There are two key areas to comment on here which are:

  • The analytical tools you are comfortable and proficient in
  • The relevant fraud or analytics experience you have had in current/previous roles.

As mentioned earlier, much of the technical aspect of these roles utilises a coding language (SQL, etc.) and so highlighting your expertise here is important. Drawing out examples where you have used this to create X or built Y lets people know what you have accomplished previously, and sets up opportunities in the interview to expand on these and give the full details. There may be a technical stage to an interview for an RSC role, but considering Fraud Analytics roles more generally, there often is not a stage where you can really show this off to your potential employer. As a result, showing off the best examples where you have deployed these skills to their best effects in your current/previous roles on your CV is critical for employers to put you forward to the next stage.
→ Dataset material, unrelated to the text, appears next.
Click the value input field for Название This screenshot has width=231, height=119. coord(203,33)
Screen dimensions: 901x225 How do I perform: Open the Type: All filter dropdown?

Your industry experience is key to highlight here. Drawing out the key achievements at each stage gives you more opportunities to stand out.

Have you worked in teams that look after:

  • Cards?
    • Credit and/or Debit?
  • Payments?
  • AML?
  • Digital?
  • Cryptocurrency?

Have you had experience with industry events, such as UK Finance meetings or industry roundtables? These are excellent ways to show that you have a broad understanding of not just how fraud affects the company you work for, but across the industry too.

This is a very collaborative industry and a surprisingly small world at times. It is one of the few areas where banks and payment providers work together, instead of competing with one another. Your work makes a real difference, preventing money landing in the pockets of criminals and gangs. You protect genuine customers from having their savings taken from them, and all the stress and upset that can cause.